Every part of her burned with fresh pain, but it wasn't enough for Harold. He lifted her to her feet and then smashed her head into a cabinet. The wound above her eye opened up, sending a splash of blood running down the fake wood panel. She could barely breathe from the pain in her back and ribs, while her left hand was useless from the elbow down. She would have collapsed if Harold hadn't kept pressure on her head against the cabinet.

"I don't need you to forgive me!" Harold raged. "I didn't do anything. I never killed anybody!"

The way her face was pressed against the wood she had a blurry vision of Ky on the ground. He lay unmoving; she would not be saved. "Look what you did to Kyle. Ask his forgiveness," Jesse demanded through her bruised lips.

Harold did look and as he did his hand relaxed against her face. "I didn't mean it.
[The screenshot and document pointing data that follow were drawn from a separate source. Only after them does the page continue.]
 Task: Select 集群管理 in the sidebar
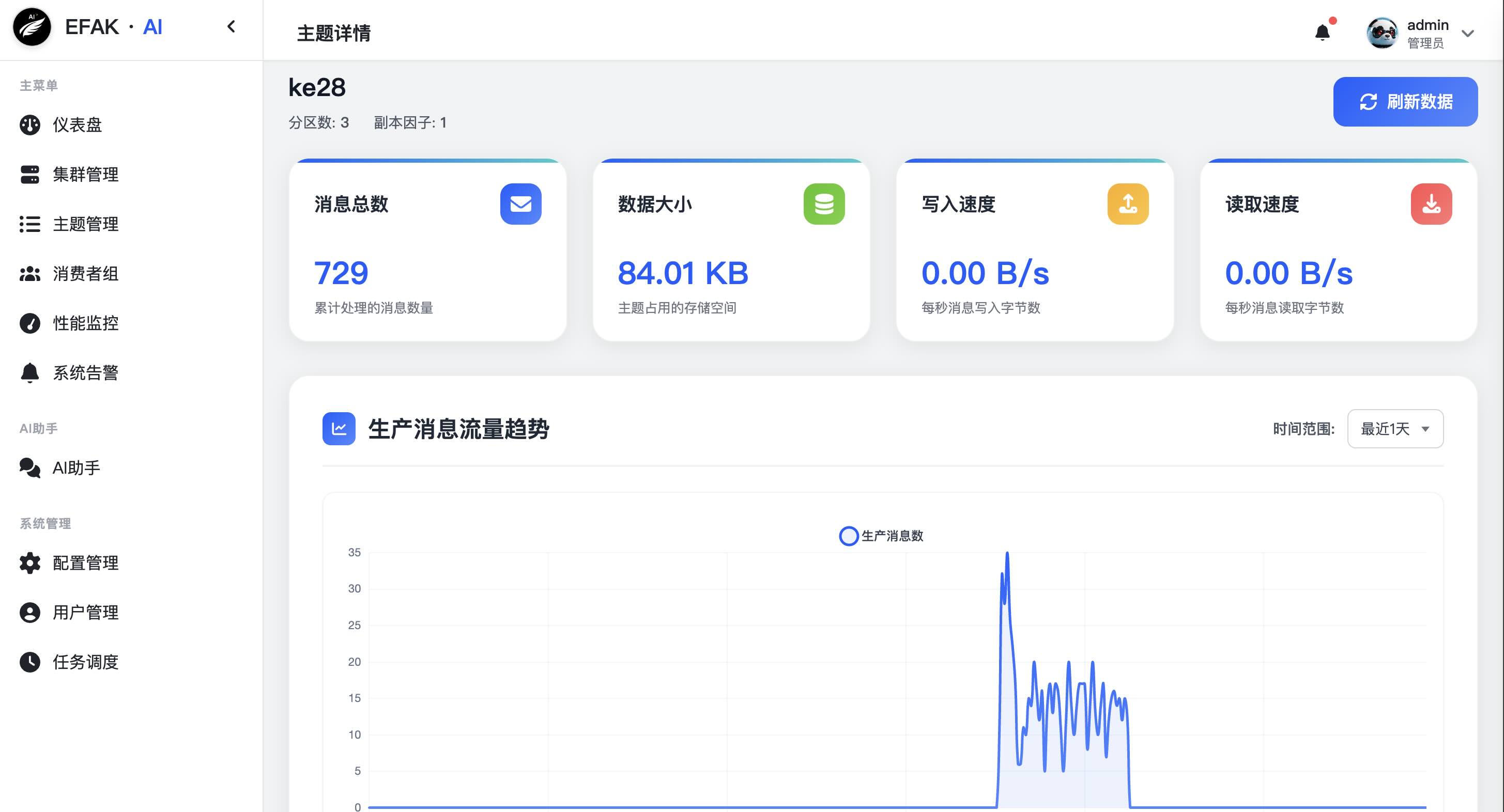[85, 175]
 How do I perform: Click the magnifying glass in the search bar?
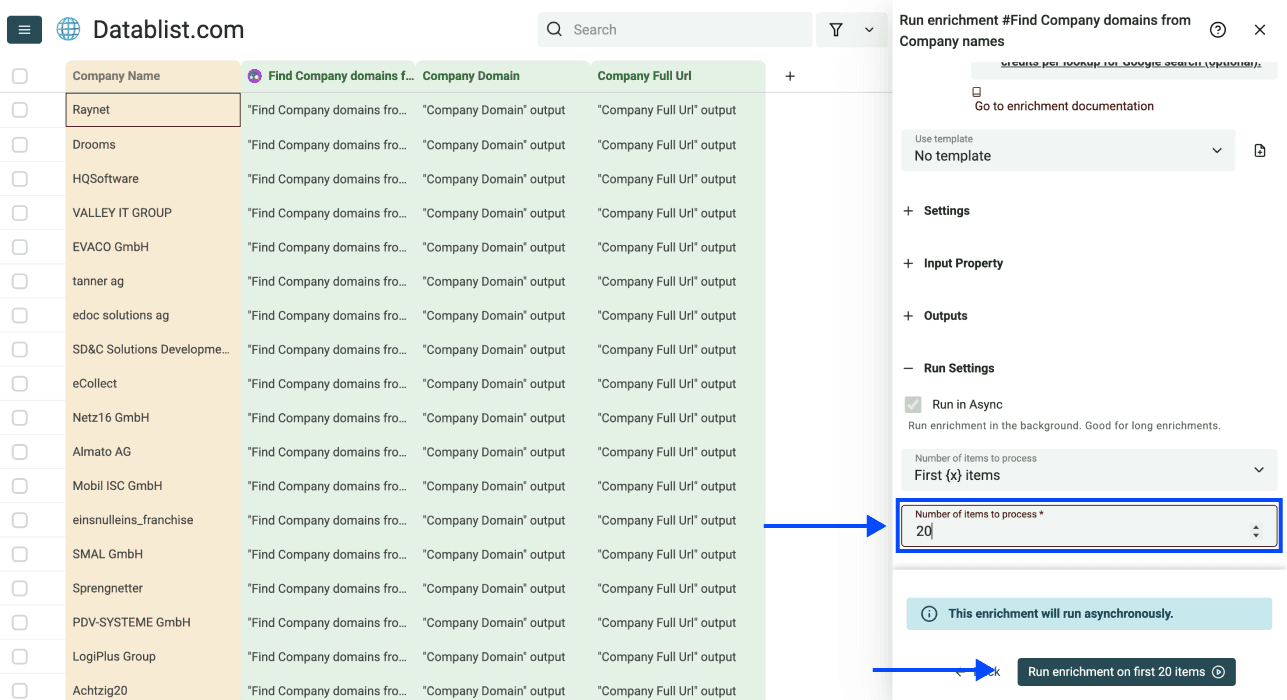click(554, 29)
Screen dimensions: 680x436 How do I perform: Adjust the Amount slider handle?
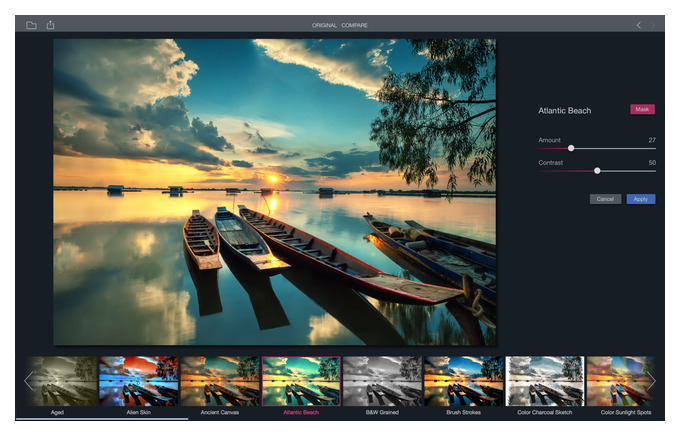coord(571,148)
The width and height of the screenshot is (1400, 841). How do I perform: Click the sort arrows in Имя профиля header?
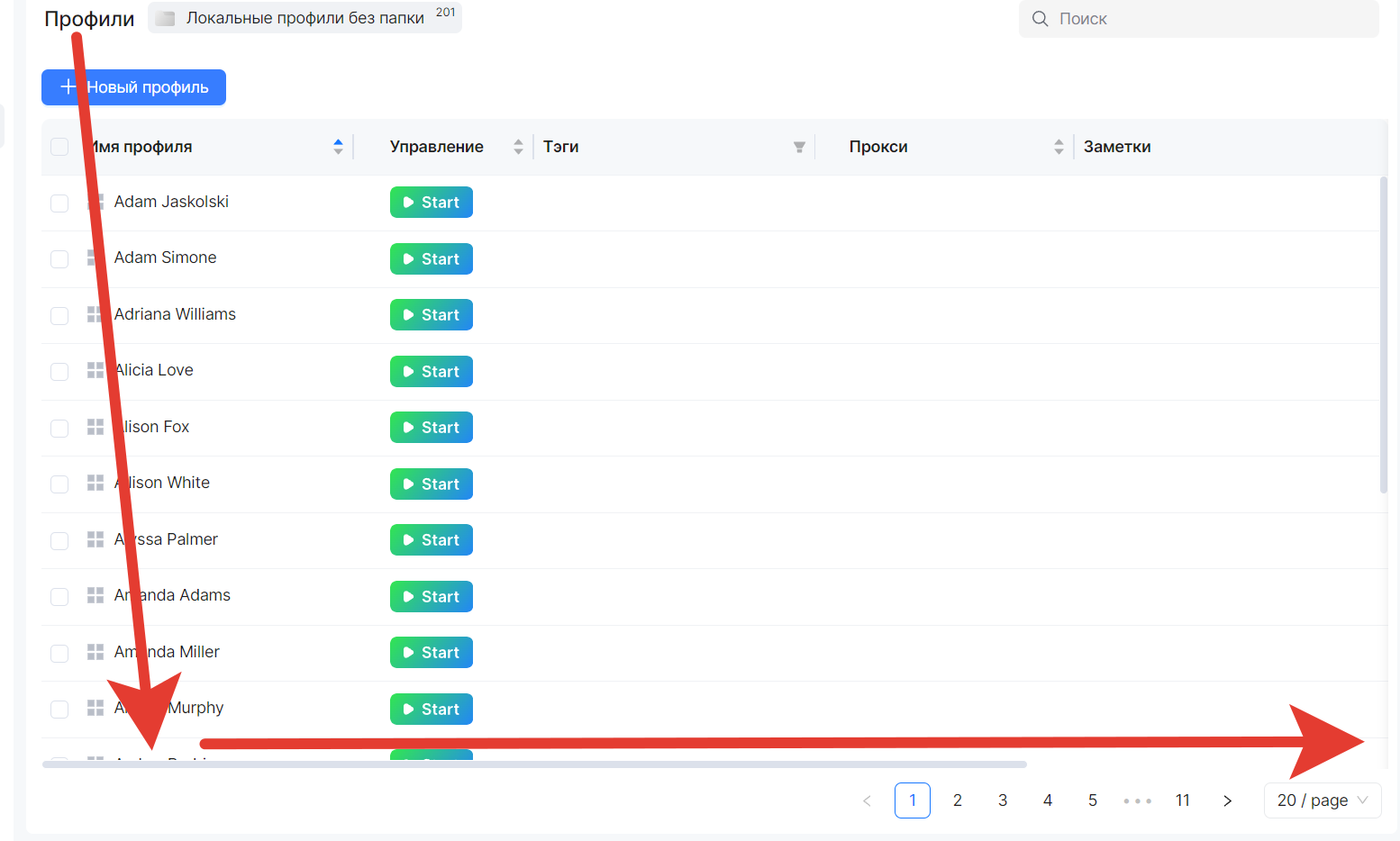coord(338,147)
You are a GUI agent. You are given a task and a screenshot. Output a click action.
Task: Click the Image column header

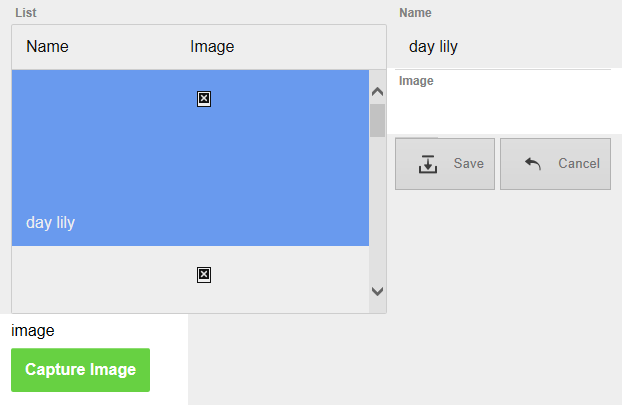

I never meant any of it." He let her go completely and she was barely able to hold herself up especially with one useless hand and the other digging in her pocket for her pepper-spray.

Smooth and easy as a gunslinger the little can slid out of her pocket and the lid flipped off before her arm was all the way around. And then she paused with her hand extended as if she were the snowflake and had all the time in the world rather than a girl seconds from death. She waited until Harold turned back to her and when he did she shot a line of the foul liquid into his face.

In a second his face went red and his eyes watered as he grunted. With one arm he scraped at his eyes and with the other he reached for Jesse. She didn't move. She could barely move. Instead, she allowed him to grab her and as he pulled her in close she dropped the pepper-spray and plucked Ky's knife out of Harold's chest. Ky had stabbed far too high to cause any real damage.

Jesse didn't make the same mistake. Before Harold knew what danger he was in, she stabbed the blade straight up under his sternum, galvanizing the man. As if attached to a live wire Harold went stiff, going straight up on his toes to try to pull himself off the blade, but Jesse pushed the knife up with him. For seconds he grabbed at her wrist with his way too large hands, but they lacked strength and purpose. All at once the giant collapsed in a thunder onto the linoleum, shaking the kitchen. He laid next to Ky, making a little hee—hee sound high up in his throat.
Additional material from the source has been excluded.